Affari Europei

Muri, bazooka ed euroscetticismo. Così sono passati 365 giorni di Europa

Di Tommaso Cinquemani
@Tommaso5mani

Professore, com'è stato questo anno per l'Unione europea?
“E' stato un anno difficile. Difficile perché ci sono state diverse crisi intrecciate tra di loro: quella del debito sovrano con la Grecia, la crisi economica in generale, il terrorismo e la crisi dei migranti”.

Partiamo dall'economia, l'Europa si sta riprendendo dopo il tonfo del 2011?
“Ci sono dei segnali positivi, ma l'economia europea continua a crescere poco. L'azione della Bce con il quantitative easing, il prezzo del greggio basso e la svalutazione dell'euro rispetto al dollaro stanno aiutando il nostro settore produttivo. Ma il rallentamento dell'economia cinese e brasiliana, sommata alle sanzioni contro la Russia hanno reso più incerta la ripresa”.

Una delle parole d'ordine di questo 2015 è stata 'flessibilità'. Il governo Renzi rivendica di averla ottenuta da Bruxelles, e da Berlino, ma è davvero così?
“Si è rafforzata la posizione di quei governi che spingono per misure più decise in favore della crescita e dell'occupazione. L'emergenza migranti e quella del terrorismo hanno effettivamente allentato il rigore sui conti pubblici”.

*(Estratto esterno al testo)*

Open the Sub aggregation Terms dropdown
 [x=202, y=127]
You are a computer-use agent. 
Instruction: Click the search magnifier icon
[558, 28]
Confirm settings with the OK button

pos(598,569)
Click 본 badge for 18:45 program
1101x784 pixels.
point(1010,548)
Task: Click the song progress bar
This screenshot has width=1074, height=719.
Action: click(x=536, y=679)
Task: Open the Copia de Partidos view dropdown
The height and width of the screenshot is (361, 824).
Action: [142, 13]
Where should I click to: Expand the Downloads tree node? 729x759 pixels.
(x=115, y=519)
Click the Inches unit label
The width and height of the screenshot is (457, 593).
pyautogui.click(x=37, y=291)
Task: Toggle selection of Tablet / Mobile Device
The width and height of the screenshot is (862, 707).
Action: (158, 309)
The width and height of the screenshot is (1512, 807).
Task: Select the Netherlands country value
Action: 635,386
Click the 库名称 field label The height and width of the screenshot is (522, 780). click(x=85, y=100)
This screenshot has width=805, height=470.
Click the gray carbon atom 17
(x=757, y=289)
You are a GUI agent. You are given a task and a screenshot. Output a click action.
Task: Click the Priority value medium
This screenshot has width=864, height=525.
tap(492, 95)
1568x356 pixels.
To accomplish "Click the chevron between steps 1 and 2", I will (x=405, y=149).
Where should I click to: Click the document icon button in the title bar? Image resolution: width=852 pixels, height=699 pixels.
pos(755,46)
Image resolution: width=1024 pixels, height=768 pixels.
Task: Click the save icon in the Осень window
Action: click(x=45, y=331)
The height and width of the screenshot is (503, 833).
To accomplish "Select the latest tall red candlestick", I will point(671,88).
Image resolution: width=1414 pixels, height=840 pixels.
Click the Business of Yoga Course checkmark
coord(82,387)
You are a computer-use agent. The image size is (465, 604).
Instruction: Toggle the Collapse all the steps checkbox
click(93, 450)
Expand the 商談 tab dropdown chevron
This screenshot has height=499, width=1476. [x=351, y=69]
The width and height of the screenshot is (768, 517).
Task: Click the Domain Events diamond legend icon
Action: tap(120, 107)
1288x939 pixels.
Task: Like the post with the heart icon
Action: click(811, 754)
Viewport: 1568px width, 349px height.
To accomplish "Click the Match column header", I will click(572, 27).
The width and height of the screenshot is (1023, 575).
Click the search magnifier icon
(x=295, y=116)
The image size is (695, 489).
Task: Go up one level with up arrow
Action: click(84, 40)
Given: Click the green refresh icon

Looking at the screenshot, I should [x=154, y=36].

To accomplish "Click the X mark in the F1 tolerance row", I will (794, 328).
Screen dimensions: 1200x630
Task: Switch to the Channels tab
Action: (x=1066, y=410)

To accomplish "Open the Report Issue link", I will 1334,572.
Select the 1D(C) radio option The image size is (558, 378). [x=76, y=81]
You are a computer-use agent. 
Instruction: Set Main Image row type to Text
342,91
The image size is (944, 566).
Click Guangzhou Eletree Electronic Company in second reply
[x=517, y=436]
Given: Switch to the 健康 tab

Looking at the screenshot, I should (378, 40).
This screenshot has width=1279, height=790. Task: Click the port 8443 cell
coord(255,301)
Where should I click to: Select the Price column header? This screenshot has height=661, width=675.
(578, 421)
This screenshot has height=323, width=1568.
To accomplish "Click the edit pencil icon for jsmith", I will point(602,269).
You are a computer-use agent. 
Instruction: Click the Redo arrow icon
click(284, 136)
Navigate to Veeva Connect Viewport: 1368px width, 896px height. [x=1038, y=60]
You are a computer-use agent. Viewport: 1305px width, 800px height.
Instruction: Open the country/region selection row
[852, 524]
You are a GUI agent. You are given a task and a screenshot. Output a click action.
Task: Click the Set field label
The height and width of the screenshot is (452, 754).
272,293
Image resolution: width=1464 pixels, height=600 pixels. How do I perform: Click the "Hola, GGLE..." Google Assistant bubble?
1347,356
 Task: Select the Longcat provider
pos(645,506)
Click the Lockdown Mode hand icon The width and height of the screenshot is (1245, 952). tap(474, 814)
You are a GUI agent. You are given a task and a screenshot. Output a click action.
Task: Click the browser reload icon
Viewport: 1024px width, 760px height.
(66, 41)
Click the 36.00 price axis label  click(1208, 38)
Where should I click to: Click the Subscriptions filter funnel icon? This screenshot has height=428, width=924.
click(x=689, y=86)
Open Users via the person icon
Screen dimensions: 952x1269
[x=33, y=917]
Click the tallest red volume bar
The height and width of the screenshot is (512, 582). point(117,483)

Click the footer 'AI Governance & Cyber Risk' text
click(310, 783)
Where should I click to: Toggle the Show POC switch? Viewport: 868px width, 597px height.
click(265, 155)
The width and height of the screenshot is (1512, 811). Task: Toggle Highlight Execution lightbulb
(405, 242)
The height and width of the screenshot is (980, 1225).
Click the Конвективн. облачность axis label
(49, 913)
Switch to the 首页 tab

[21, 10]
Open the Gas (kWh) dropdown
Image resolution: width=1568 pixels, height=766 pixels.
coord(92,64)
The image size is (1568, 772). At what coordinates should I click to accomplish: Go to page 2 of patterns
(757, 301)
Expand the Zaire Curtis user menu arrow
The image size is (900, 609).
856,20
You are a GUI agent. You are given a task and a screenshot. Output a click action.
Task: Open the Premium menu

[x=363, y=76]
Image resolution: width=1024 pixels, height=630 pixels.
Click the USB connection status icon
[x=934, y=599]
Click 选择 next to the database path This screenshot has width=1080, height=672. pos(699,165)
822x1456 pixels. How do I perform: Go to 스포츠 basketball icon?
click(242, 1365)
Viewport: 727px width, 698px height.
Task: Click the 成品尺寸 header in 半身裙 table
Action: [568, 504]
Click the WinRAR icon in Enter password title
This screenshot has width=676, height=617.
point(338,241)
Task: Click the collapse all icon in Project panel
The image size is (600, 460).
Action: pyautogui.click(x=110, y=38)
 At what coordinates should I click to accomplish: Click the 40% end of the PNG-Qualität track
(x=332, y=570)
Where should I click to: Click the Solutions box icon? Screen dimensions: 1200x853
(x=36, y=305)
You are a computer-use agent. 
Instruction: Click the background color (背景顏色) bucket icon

L'Europa come ha affrontato la crisi dei migranti?
“Non bene. Il flusso dei richiedenti asilo minaccia uno dei principi cardine dell'unificazione europea: la libertà di movimento sancita dal trattato di Schengen. Il fatto di non trovare accordi sulla redistribuzione dei profughi e i muri che molti Stati hanno innalzato mettono a rischio l'abolizione dei confini interni all'Unione”.

La crisi dei migranti e la lotta all'Isis sembrano avere messo in secondo piano un altro fronte caldo, quello con la Russia...
“Le sanzioni sono state rinnovate recentemente, ma l'attenzione di Bruxelles è focalizzata effettivamente su altro. Mosca è un partner strategico su molti fronti, senza contare che le sanzioni economiche hanno colpito l'export di diversi Paesi”.

Quest'anno si è votato in tre grandi Stati: Francia, Spagna e Gran Bretagna. In ognuno di questi le forze euroscettiche hanno avuto buoni risultati. Sono ormai il terzo polo a fianco di socialisti e popolari?
“Le forze nazional-populiste e gli euroscettici trovano terreno fertile in questo stato di crisi generalizzato. Crisi dell'Europa, crisi economica, crisi dei migranti e della sicurezza interna. Ma la loro avanzata ha messo in luce in molti Paesi l'impreparazione dei sistemi elettorali di garantire stabilità dopo il voto”.

La lotta al terrorismo è una delle grandi sfide che gli Stati nazionali e l'Europa devono affrontare. Siamo preparati?
“Gli attentati sul suolo europeo, ma anche le azioni militari contro l'Isis in Siria, mettono in luce le divisioni interne all'Europa sulle strategie da adottare. Non c'è stata una risposta comune perché non c'è abbastanza delega di sovranità verso l'Europa. Questo fa si che i poteri dell'Alto rappresentante Federica Mogherini siano limitati e che quindi la risposta europea sia debole. È evidente come le crisi di cui abbiamo parlato abbiano interrotto il processo di integrazione e anzi, rischiano di farci fare dei passi indietro”.

Nel suo ultimo libro, La società europea, lei ventila l'ipotesi che un nucleo di Stati faccia da apripista nel processo di integrazione. È questa la strada?
“L'Europa ha un istituto, quello della cooperazione rafforzata, che permette ad alcuni Stati di collaborare su alcuni temi, senza una modifica dei Trattati, che allo stato attuale richiede troppo tempo. Credo che questo sia uno strumento utile per far progredire la collaborazione nell'Eurozona tra gli Stati fondatori: Italia, Francia e Germania”.

L'Europa è ancora a trazione tedesca o qualcosa è cambiato?
“Se guardiamo il livello economico la Germania rimane l'economia più forte. Alcuni fatti però hanno scosso il prestigio tedesco, l'affidabilità della sua organizzazione, come lo scandalo VolksWagen o il disastro della GermanWings. Berlino però continua ad avere un ruolo fondamentale, in Europa non si prendono decisioni importanti senza che la Germania sia d'accordo”.